Policy makers reacted by too little, too late

The response of policy makers in Japan is best characterised as 'too little, too late'. NPLs were not written down in earnest until the end of the 1990s, almost ten years after the Japanese asset price bubble burst. Only then did banks begin to recapitalise. The policy rate was lowered only gradually - and it was even increased briefly in August 2000 in the mistaken belief that the crisis was over. Quantitative Easing (QE), when it came in March 2001 - more than eleven years after the equity bubble collapsed - was conducted on a fairly small scale, in comparison to the more recent policies of the US Federal Reserve, and indeed the Bank of Japan under the present Governor Haruhiko Kuroda.
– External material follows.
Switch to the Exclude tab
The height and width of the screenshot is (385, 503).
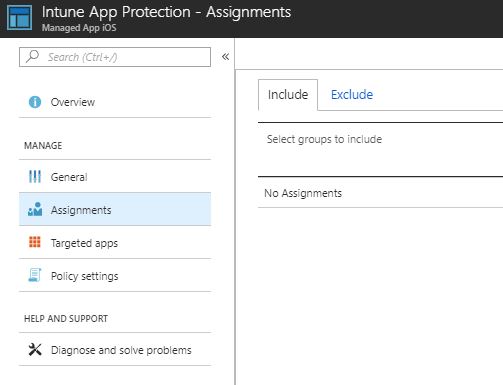(x=352, y=95)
The first wave of QE in Japan failed to address the problem of falling bank credit - bank credit did not bottom out until 2005, and it has risen only moderately since then. Additionally, and instead of boosting traditional business lending, Japanese banks, in an attempt to de-risk their balance sheets, became increasingly reliant on JGBs as a source of revenue.
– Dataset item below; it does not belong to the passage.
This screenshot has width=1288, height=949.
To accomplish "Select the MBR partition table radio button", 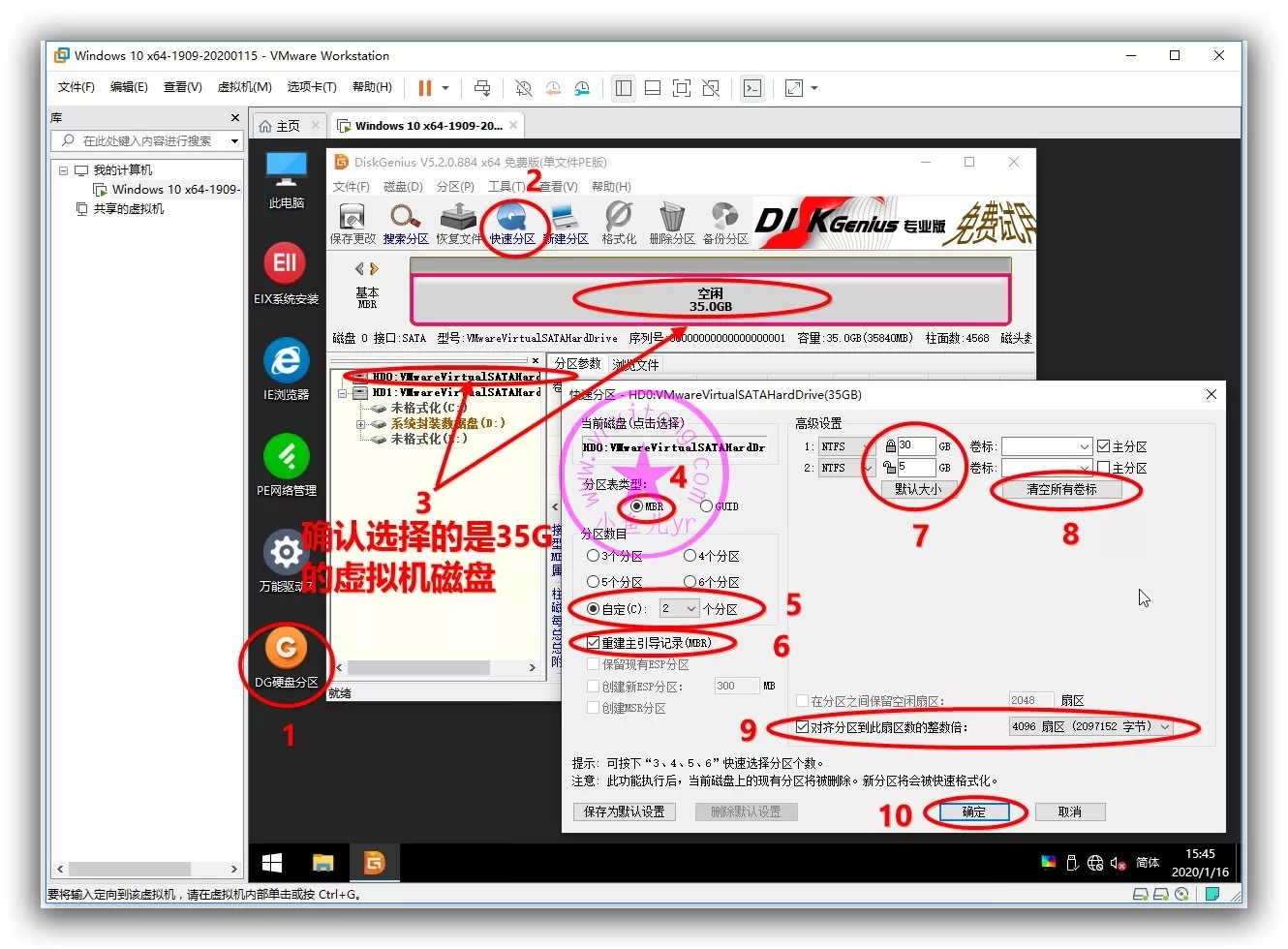I will [636, 506].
Looking at Europe's response to the crisis, the measures implemented by the European Central Bank (ECB), namely Outright Monetary Transactions (OMTs) and (Targeted) Long Term Refinancing Operations ((T)LTROs), are not only 'too little', they also strengthen the link between banks and sovereigns - the link that caused the sovereign crises in the euro area in the first place. Sounds familiar?
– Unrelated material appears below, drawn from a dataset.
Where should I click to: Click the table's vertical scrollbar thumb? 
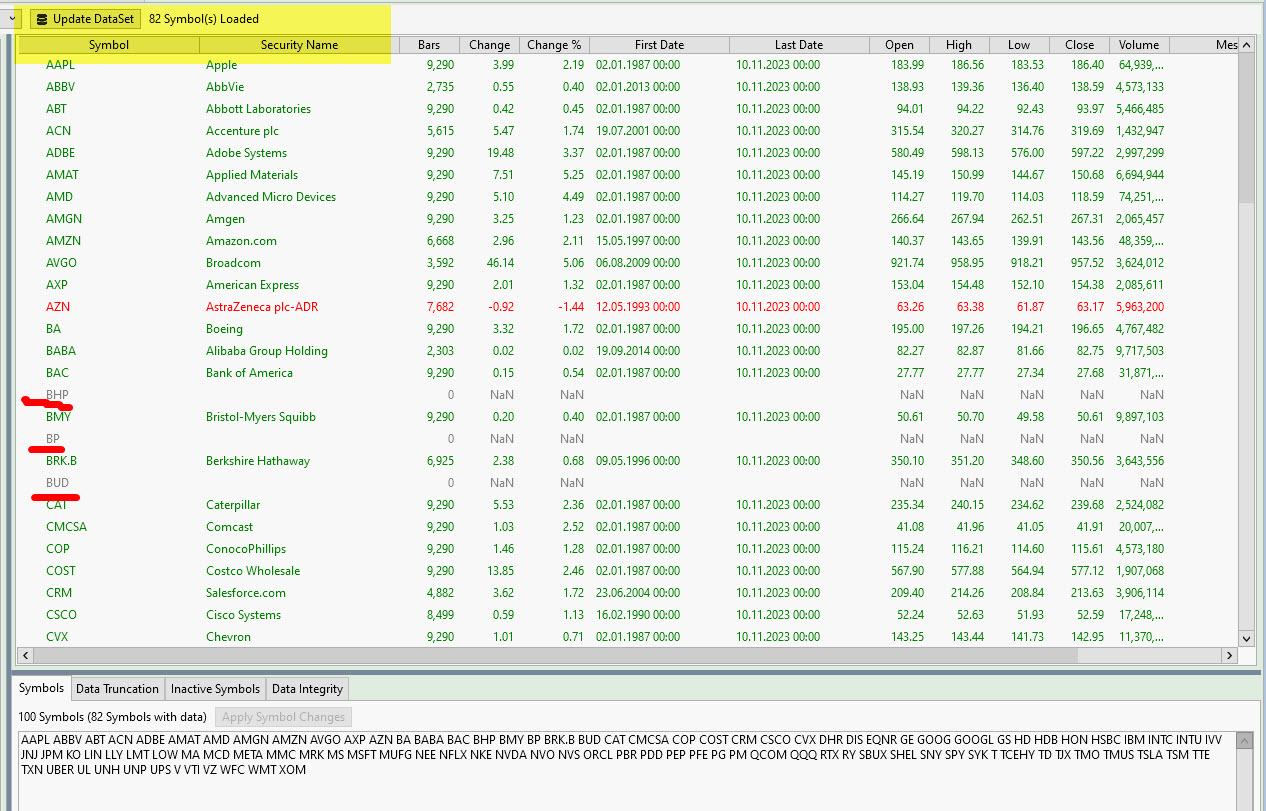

So is the ECB doing a BoJ? So far, yes…

The BoJ showed us what can happen when policy makers dither before responding only half-heartedly to a banking crisis. The ECB has taken a similar path so far. The result is that the euro area is worryingly close to deflation. It took the BoJ more than eleven years to implement a meaningful programme of QE. It has been over seven years since the Euro Stoxx 50 started to drop in June 2007. It is probably not too late for the single currency bloc to avoid a deflationary period that is as prolonged as that experienced by Japan. However, the ECB must act soon. And indeed, our call that the ECB will eventually be forced to implement QE seems to be materialising - Mr. Draghi's speech at the gathering of central bankers in Jackson Hole represents the most recent indication of further monetary policy easing. We expect that the ECB's forthcoming round of QE will focus on Asset Backed Securities (ABS) and on German Bunds - the former to help channel funds to the SME sector and the latter to help reflate the core. In preparation for that, we anticipate changes in banks' risk weighting guidelines to make vanilla ABS a more palatable investment.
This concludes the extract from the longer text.